In a communique issued Saturday in Kabul, the UNHCR said the security and dearth of food are among the main concerns of the Afghan and UN officials in Afghanistan.

It said the donors have to provide assistance for the UNHCR to provide food and shelter for the Afghan returnees, IRNA reported.

It said since March some 1.8 million Afghan refugees have come back to Afghanistan.

The officials are after setting the food problem during the cold season to prevent happening of a human catastrophe, the same source said.

It said plans need to be drawn up to provide shelter for the homeless within a short period of time.

The massive refugee camp of Maslakh in Afghanistan's historic western city of Herat, stands as a sharp reminder of the challenges destitute Afghans face, even after the collapse of the Taleban last year.

Reportedly, more than 100,000 men, women and children struggle to survive in the squalid camp -- almost half have been there for almost a year. Many face a harsh winter under makeshift shelters with just basic food and medicine, UNHCR said earlier.

Their plight is common to hundreds of thousands of Afghan IDPs (Internally Displaced Persons) who have been made homeless by decades of conflict and an ongoing drought.

According to an assessment by UNHCR and its partners, roughly over half a million IDPS and former refugees throughout Afghanistan will be in need of assistance during the winter, particularly for shelter, food, water, health care, and non-food related assistance.

Refugees' ordeal portrays the tragedy of hundreds of thousands of Afghan nomads, whose animals were killed by drought or lost while fleeing ethnic persecution in northern Afghanistan.

Most of the nomads have ended up in displacement camps around the country, but some live in scattered villages, receiving little assistance.
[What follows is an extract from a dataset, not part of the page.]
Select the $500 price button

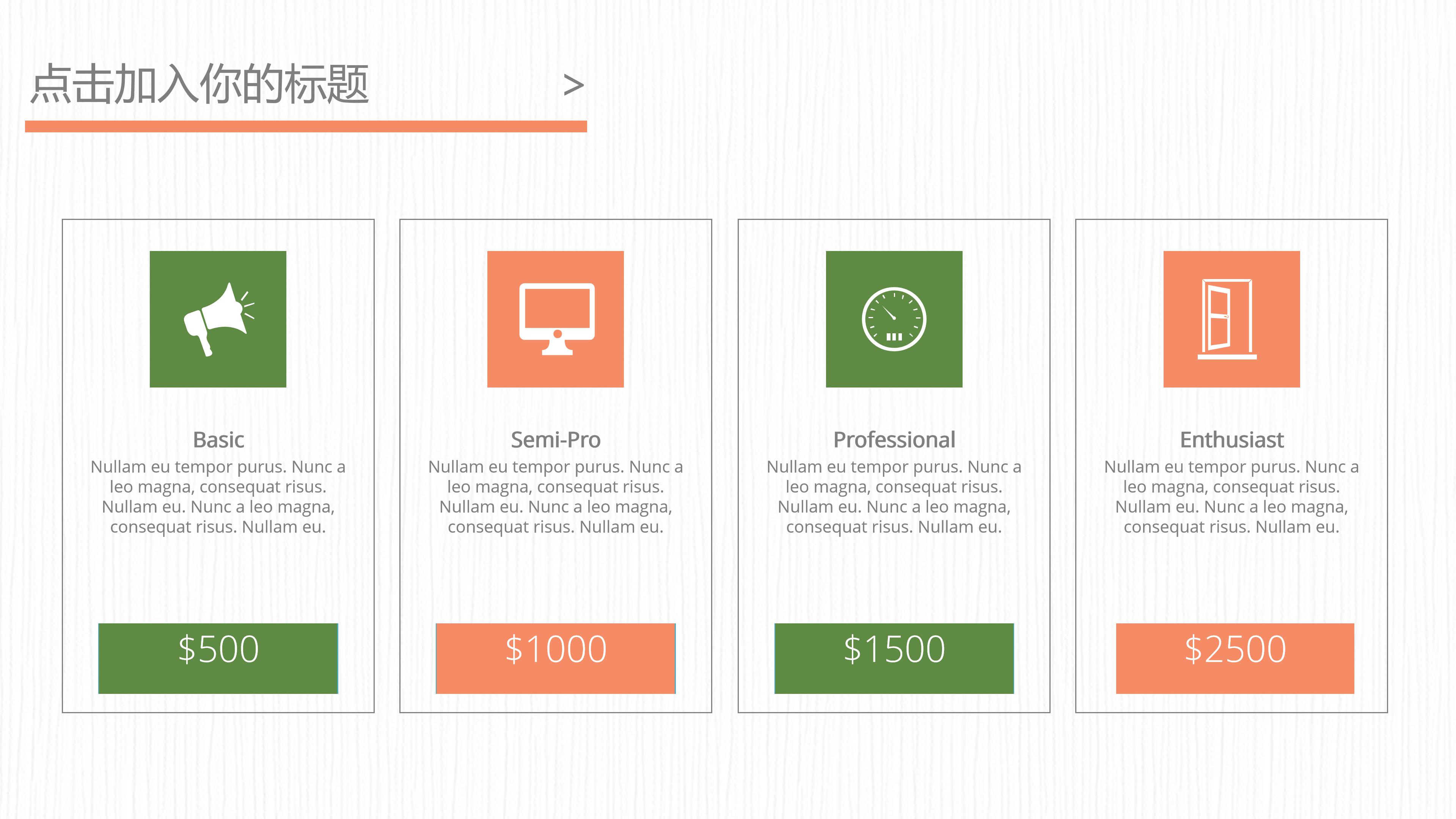point(218,658)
The post-11 September U.S.-led military campaign in Afghanistan and the anarchy after the fall of the Taleban displaced yet more people.

Some of the ethnic Pashtuns -- constituting the majority of IDPs in the western region -- were forced to abandon their villages or give up their animals when ethnic militias loyal to local warlords started settling scores after the demise of the Pashtun-dominated Taleban.
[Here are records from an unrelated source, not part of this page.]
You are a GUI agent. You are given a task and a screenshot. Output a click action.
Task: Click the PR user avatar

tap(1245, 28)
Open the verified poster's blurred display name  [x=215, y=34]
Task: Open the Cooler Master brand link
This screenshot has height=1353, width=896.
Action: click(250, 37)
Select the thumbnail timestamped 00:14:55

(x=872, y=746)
Although the total number of IDPs in western Afghanistan is hard to determine, some estimate that more than 100,000 might be staying in the five camps in and around Herat.

More than 80,000 of them returned to their villages -- mostly in the three provinces of Herat, Badghis and Ghowr -- under a program supervised by the International Organization of Migration (IOM).

Diarrhea and respiratory diseases are common in the crowded environment. But Maslakh, named after the once-functional slaughterhouse near the camp, has always been a symbol of Afghan suffering long before 11 September 2001.